Basic Spark Terminology

Kevin Feasel

2016-06-28

Spark

Denny Lee and Jules Damji explain some of the key terms and concepts around Apache Spark:

At the core of Apache Spark is the notion of data abstraction as distributed collection of objects. This data abstraction, called Resilient Distributed Dataset (RDD), allows you to write programs that transform these distributed datasets.

RDDs are immutable distributed collection of elements of your data that can be stored in memory or disk across a cluster of machines. The data is partitioned across machines in your cluster that can be operated in parallel with a low-level API that offers transformations and actions. RDDs are fault tolerant as they track data lineage information to rebuild lost data automatically on failure.

Some of these concepts are new to Spark 2.0, but all are worth learning.

Analyzing Real-Time Data

Manjeet Chayel connects Spark Streaming to Amazon Kinesis and shows how to analyze the data in real time:

To use this post to play around with streaming data, you need an AWS account and AWS CLI configured on your machine. The entire pattern can be implemented in few simple steps:

  1. Create an Amazon Kinesis stream.

  2. Spin up an EMR cluster with Hadoop, Spark, and Zeppelin applications from advanced options.

  3. Use a Simple Java producer to push random IoT events data into the Amazon Kinesis stream.

  4. Connect to the Zeppelin notebook.

  5. Import the Zeppelin notebook from GitHub.

  6. Analyze and visualize the streaming data.

This is a good way of getting started with streaming data.  I’ve grown quite fond of notebooks in the short time that I’ve used them, as they make it very easy for people who know what they’re doing to provide code and information to people who want to know what they’re doing.

Home Labs

Chrissy LeMaire shows off her home lab:

I like to test my scripts against a variety of versions/editions and I don’t like spinning VMs up and down all the time.

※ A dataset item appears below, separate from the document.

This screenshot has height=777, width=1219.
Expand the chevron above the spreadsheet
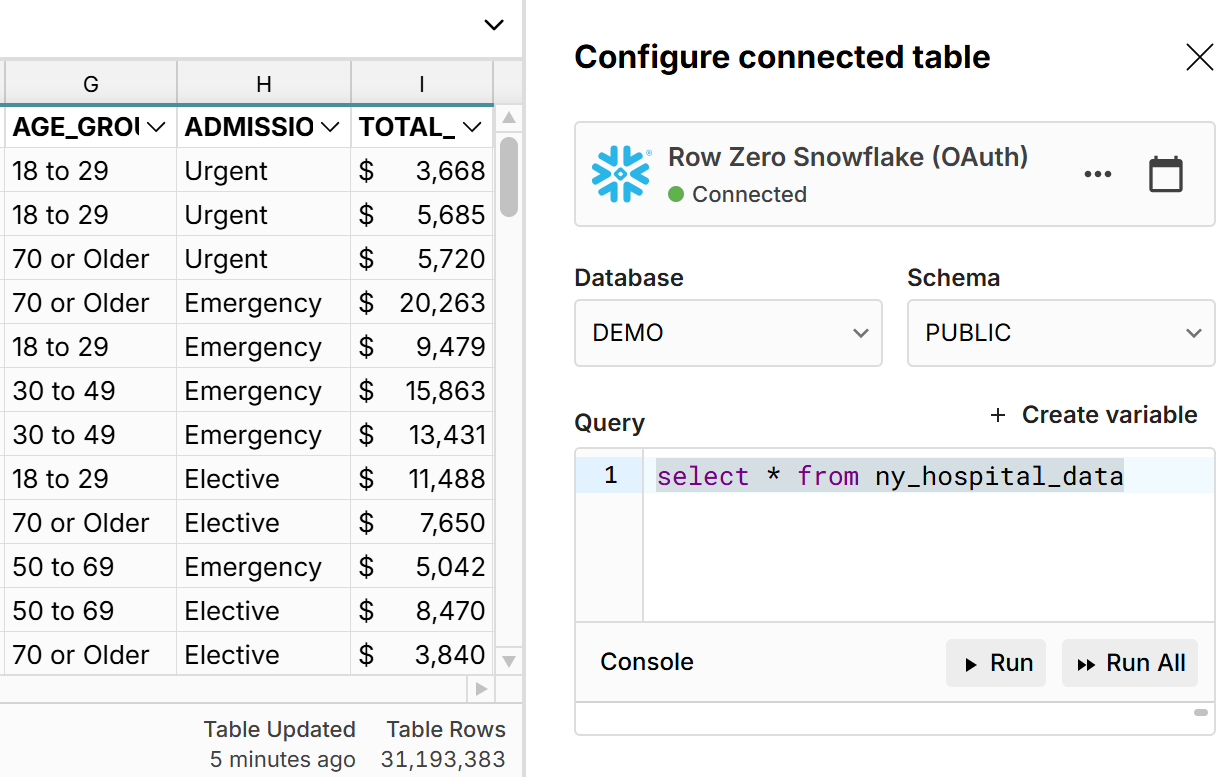(494, 25)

As for the cost; some people spend their money on golf, Polish pottery and gaming rigs. I spend mine on servers, Belgian beer and travel 😉

As you can see, I also have an old Macbook Pro with 256 SSD, 4TB HDD and 8GB RAM in the mix. It’s for photos and videos, however. And someone gave me an old silver Shuttle from like 2002, but I haven’t had the time to set it up yet.

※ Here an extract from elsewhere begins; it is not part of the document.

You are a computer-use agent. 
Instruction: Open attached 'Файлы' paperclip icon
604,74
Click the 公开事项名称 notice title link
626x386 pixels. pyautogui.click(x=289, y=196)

The “cloud versus local” lab is a tough call, as both sides have their advantages and disadvantages.

Where Polybase Stats Live

I dig into where the statistics against a Polybase table actually live:

Today, we learned that Polybase statistics are stored in the same way as other statistics; as far as SQL Server is concerned, they’re just more statistics built from a table (remembering that the way stats get created involves loading data into a temp table and building stats off of that temp table).  We can do most of what you’d expect with these stats, but beware calling sys.dm_db_stats_properties() on Polybase stats, as they may not show up.

Also, remember that you cannot maintain, auto-create, auto-update, or otherwise modify these stats.  The only way to modify Polybase stats is to drop and re-create them, and if you’re dealing with a large enough table, you might want to take a sample.

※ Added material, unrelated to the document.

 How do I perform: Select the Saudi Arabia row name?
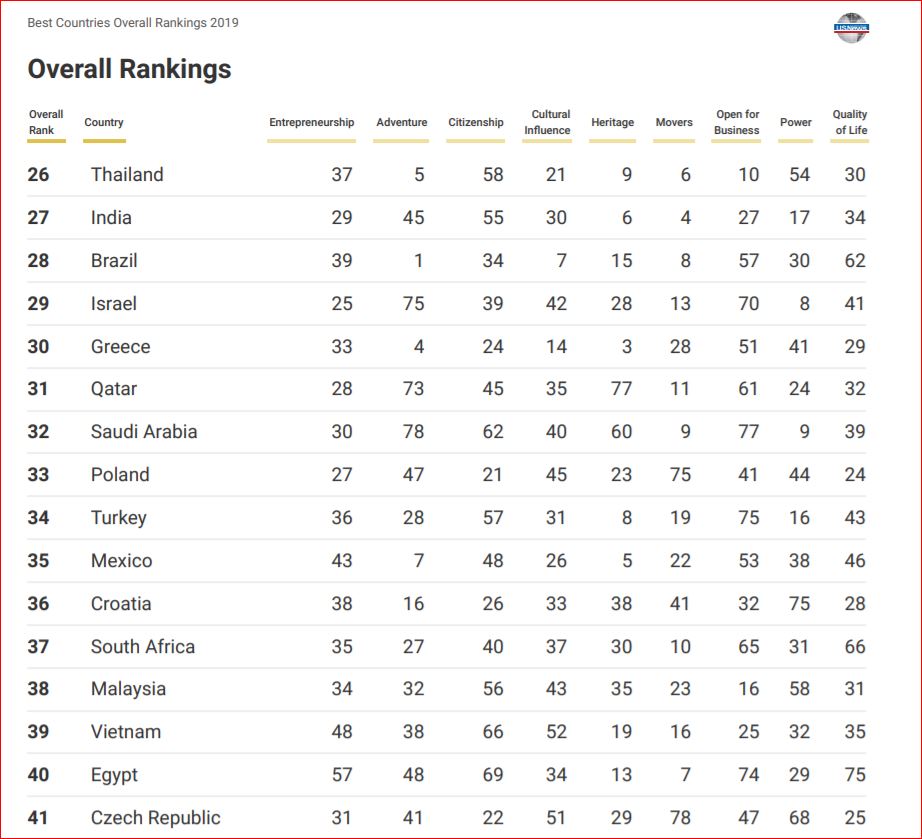pyautogui.click(x=144, y=432)
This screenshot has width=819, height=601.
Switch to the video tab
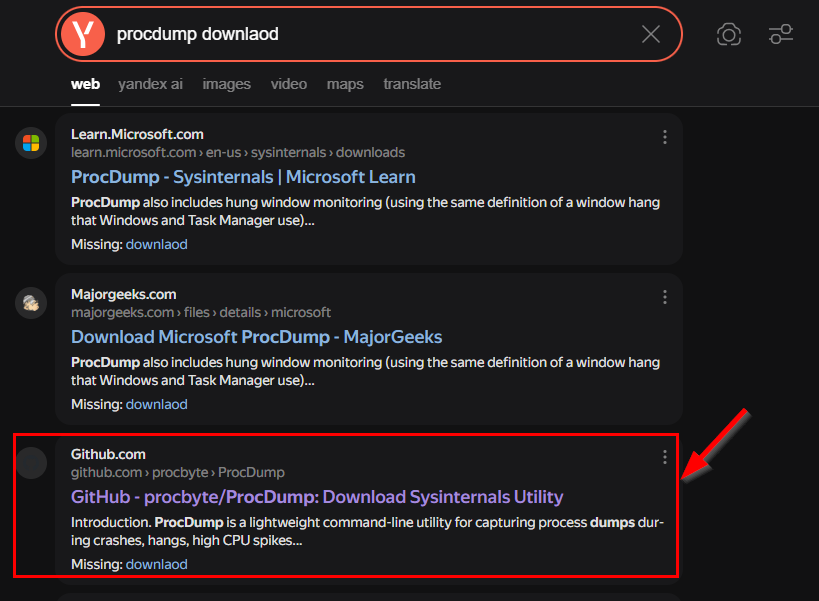288,84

The result isn’t very surprising in retrospect, and it’s good that “stats are stats are stats” is the correct answer.

Sensible Auto-Growth Settings

Ajay Jagannathan notes that SQL Server 2016’s database auto-growth has changed to better default values:

model database: New default data and log file size is 8MB and default auto-growth is 64MB. This ensures that any new database created without explicitly specifying the SIZE/FILEGROWTH parameter will have 8MB initial size for all data and log files and 64MB for auto-growth for both data and log files.

For data files, having a 64MB autogrow, aligns with 1 PFS interval (which covers a range of 8088 pages = 64MB). For log files, having a 64MB autogrow helps with sizing the initial VLFs correctly so that they can be garbage claimed (wrapped-around) without which the log can keep growing.

This is much better than the prior default of 1 MB size and 10% auto-growth.  Percentage growth leads to eventual pain.

Watch Those Parentheses

Kenneth Fisher shows how to see open and close parenthetical locations:

You’ll notice that when I go over the parentheses the one I’ve selected and it’s pair turn yellow, unless there isn’t a pair of course. You can also use Ctrl-] to flip between the open and close parenthesis in a pair. This can be particularly useful to make sure that you remembered a close parenthesis at the end of a subquery. In this case that last close parenthesis doesn’t have a match. Now finding out that you are missing an open parenthesis doesn’t mean you know where it’s supposed to go. But you can track the different pairs, making sure that each time you open a parenthesis you close it in the correct place. In this case it belonged right at the beginning.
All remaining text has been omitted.